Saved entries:
=-=-=

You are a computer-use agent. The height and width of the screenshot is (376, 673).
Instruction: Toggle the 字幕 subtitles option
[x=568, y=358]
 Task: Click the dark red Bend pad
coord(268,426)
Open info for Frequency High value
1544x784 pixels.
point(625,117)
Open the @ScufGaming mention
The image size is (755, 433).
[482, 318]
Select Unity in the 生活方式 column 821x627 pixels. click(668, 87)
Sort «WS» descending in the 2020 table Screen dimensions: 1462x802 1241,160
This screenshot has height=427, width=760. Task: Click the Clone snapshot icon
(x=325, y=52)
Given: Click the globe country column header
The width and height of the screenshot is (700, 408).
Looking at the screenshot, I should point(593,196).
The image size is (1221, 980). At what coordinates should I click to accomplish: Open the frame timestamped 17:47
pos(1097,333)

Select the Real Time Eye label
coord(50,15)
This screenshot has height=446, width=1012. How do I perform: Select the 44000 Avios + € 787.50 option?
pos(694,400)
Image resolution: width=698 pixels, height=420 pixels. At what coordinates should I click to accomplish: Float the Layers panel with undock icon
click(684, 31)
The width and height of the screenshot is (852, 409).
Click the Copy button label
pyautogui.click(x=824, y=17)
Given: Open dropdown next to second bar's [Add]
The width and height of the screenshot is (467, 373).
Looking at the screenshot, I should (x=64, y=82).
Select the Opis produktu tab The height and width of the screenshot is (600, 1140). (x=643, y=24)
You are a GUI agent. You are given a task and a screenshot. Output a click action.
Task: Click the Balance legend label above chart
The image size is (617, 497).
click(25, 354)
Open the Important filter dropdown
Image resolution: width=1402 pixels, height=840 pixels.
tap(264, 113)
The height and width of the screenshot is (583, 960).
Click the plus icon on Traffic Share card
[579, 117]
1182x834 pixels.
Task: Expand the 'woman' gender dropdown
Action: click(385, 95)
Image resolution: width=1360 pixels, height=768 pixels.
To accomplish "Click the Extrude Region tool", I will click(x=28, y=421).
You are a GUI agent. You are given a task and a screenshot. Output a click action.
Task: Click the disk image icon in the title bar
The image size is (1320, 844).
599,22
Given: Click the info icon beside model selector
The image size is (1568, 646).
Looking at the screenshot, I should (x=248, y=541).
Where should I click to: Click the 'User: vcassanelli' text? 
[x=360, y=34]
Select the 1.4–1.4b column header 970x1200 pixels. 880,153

=-=-=

__To do__:
Starting at the line with "Click the plus icon on Traffic Share card", copy every line up to and including the last one in the entries above.

__Written solution__:
Click the plus icon on Traffic Share card
[579, 117]
1182x834 pixels.
Task: Expand the 'woman' gender dropdown
Action: click(385, 95)
Image resolution: width=1360 pixels, height=768 pixels.
To accomplish "Click the Extrude Region tool", I will click(x=28, y=421).
You are a GUI agent. You are given a task and a screenshot. Output a click action.
Task: Click the disk image icon in the title bar
The image size is (1320, 844).
599,22
Given: Click the info icon beside model selector
The image size is (1568, 646).
Looking at the screenshot, I should (x=248, y=541).
Where should I click to: Click the 'User: vcassanelli' text? 
[x=360, y=34]
Select the 1.4–1.4b column header 970x1200 pixels. 880,153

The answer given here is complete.